- Economic Moats Sources and Outcomes by MorningStar
- Return on Invested Capital by InvestingMBA
“The ROIC a business achieves over time is influenced simultaneously through its own competencies and the competitive landscape in which it operates. A mediocre business can generate high ROIC for a short
period; however, newfound success tends to breed newfound competition. Only the truly outstanding business, backed by an identifiable competitive advantage – or economic moat – can sustain excellent ROIC in the presence of strong competitive forces.”
”If a company is to sustain above average ROIC for any significant length of time, it must have certain favorable qualities or competencies that give it an advantage over competition unless overall industry competitiveness is weak. It is essential to have a grasp on the qualitative aspects of the business – it’s competitive position and overall strategy – because these conditions are usually epitomized by the future ROIC.”
- Five Cheap Companies that Create Value – Harness the power of high returns on invested capital by Elizabeth Collins
”ROIC by itself doesn’t tell us much about a company’s economic moat.

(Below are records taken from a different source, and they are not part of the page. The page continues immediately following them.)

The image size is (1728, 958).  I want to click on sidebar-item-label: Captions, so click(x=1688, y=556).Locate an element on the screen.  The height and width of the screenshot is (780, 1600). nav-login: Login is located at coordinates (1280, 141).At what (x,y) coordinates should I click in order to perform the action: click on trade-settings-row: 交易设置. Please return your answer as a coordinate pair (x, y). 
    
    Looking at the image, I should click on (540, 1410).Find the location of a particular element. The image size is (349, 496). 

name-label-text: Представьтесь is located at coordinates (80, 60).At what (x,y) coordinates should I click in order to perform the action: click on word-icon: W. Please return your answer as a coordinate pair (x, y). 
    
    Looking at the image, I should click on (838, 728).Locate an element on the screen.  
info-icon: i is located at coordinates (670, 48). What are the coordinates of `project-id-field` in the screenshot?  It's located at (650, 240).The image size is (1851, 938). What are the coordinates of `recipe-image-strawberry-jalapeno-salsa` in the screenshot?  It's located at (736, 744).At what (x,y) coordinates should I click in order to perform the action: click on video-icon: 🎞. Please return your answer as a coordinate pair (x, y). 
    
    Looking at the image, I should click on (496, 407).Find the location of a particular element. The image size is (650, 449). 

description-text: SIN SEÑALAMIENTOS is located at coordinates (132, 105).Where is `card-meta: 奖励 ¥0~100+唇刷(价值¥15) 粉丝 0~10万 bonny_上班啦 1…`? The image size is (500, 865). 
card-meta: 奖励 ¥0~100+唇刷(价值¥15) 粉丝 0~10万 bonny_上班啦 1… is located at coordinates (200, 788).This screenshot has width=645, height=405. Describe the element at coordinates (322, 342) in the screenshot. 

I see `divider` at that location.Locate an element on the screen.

A company creates value only if its ROIC is higher than its weighted average cost of capital, or WACC. The WACC measures the required return on the company’s debt and equity, and takes into account the risk of the company’s operations and its use of debt. WACCs typically range between 9% and 12% for large-cap companies, although there are many exceptions. Companies that have generated ROICs higher than their WACC for many years running usually have a moat. But a positive spread between ROIC and WACC alone doesn’t justify an economic moat. Investors also have to think about the qualitative attributes–high barriers to entry, huge market share, low-cost production, corporate culture, patents, or high customer switching costs–that create an economic moat around a company’s profits. Here’s how you can use ROIC: If you think a company has a great business model that enjoys an economic moat, check to see if its historical ROICs are greater than its WACC. If they are, chances are you’ve found a company that will continue to generate value for its shareholders.”
If you are reluctant to calculate WACC by yourself (like me), you can google updated WACC for a particular company easily. If you are unable to find WACC for a particular company, you can use 15% as a benchmark.